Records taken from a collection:
-- START --

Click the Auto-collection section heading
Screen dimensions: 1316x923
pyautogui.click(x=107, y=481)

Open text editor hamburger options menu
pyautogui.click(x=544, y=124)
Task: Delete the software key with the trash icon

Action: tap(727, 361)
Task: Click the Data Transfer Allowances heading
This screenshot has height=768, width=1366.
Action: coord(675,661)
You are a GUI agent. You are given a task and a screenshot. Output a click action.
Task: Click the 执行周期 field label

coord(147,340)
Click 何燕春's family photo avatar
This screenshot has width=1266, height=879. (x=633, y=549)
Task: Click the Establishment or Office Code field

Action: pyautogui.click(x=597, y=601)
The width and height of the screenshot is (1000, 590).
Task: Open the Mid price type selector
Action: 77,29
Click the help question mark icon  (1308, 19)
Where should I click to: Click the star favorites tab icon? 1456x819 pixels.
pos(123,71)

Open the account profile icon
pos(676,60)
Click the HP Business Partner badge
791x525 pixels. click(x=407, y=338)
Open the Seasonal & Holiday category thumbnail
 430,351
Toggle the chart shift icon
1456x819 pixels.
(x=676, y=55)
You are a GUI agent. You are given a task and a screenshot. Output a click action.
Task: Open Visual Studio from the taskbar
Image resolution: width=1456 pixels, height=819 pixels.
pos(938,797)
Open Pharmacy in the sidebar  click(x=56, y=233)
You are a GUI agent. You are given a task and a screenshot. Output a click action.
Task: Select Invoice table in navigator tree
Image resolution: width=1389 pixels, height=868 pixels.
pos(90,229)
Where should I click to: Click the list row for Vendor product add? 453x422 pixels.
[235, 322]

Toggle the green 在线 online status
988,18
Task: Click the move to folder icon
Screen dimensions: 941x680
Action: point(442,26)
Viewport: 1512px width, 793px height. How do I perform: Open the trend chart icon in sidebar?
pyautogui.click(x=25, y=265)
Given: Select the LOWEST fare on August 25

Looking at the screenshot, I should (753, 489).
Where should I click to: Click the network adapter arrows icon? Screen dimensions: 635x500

-- END --

Can you copy the entries word for word, starting at the line that contains "Where should I click to: Click the star" and continuing to the end of the entries, with that first line included?

Where should I click to: Click the star favorites tab icon? 1456x819 pixels.
pos(123,71)

Open the account profile icon
pos(676,60)
Click the HP Business Partner badge
791x525 pixels. click(x=407, y=338)
Open the Seasonal & Holiday category thumbnail
 430,351
Toggle the chart shift icon
1456x819 pixels.
(x=676, y=55)
You are a GUI agent. You are given a task and a screenshot. Output a click action.
Task: Open Visual Studio from the taskbar
Image resolution: width=1456 pixels, height=819 pixels.
pos(938,797)
Open Pharmacy in the sidebar  click(x=56, y=233)
You are a GUI agent. You are given a task and a screenshot. Output a click action.
Task: Select Invoice table in navigator tree
Image resolution: width=1389 pixels, height=868 pixels.
pos(90,229)
Where should I click to: Click the list row for Vendor product add? 453x422 pixels.
[235, 322]

Toggle the green 在线 online status
988,18
Task: Click the move to folder icon
Screen dimensions: 941x680
Action: point(442,26)
Viewport: 1512px width, 793px height. How do I perform: Open the trend chart icon in sidebar?
pyautogui.click(x=25, y=265)
Given: Select the LOWEST fare on August 25

Looking at the screenshot, I should (753, 489).
Where should I click to: Click the network adapter arrows icon? Screen dimensions: 635x500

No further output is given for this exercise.